*Problem to solve*:
Please print exactly the line containing "[SELFFA] (384, 51)" and every line after it to the end of the records below, and nothing more.

##########

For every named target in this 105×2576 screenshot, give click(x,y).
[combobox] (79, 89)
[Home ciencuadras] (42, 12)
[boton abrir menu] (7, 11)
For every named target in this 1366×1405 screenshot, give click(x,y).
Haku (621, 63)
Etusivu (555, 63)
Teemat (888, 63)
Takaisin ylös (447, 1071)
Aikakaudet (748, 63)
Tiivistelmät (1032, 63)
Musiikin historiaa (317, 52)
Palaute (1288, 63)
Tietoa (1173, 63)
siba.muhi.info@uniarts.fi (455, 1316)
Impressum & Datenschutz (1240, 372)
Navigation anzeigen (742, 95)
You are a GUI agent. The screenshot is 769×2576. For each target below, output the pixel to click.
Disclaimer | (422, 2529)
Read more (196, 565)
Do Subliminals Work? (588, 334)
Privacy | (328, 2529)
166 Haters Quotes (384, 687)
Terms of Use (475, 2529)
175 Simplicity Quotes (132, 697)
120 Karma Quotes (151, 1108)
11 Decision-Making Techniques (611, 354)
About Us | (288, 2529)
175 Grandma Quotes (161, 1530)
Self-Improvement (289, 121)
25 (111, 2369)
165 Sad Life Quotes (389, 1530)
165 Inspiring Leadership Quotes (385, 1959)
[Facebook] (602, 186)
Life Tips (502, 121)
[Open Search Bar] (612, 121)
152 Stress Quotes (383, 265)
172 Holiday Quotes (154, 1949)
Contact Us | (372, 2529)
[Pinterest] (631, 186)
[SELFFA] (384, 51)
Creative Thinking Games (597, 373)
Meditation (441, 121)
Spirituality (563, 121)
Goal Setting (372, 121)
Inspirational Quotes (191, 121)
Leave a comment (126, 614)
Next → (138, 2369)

##########

*Solution below*:
[SELFFA] (384, 51)
Creative Thinking Games (597, 373)
Meditation (441, 121)
Spirituality (563, 121)
Goal Setting (372, 121)
Inspirational Quotes (191, 121)
Leave a comment (126, 614)
Next → (138, 2369)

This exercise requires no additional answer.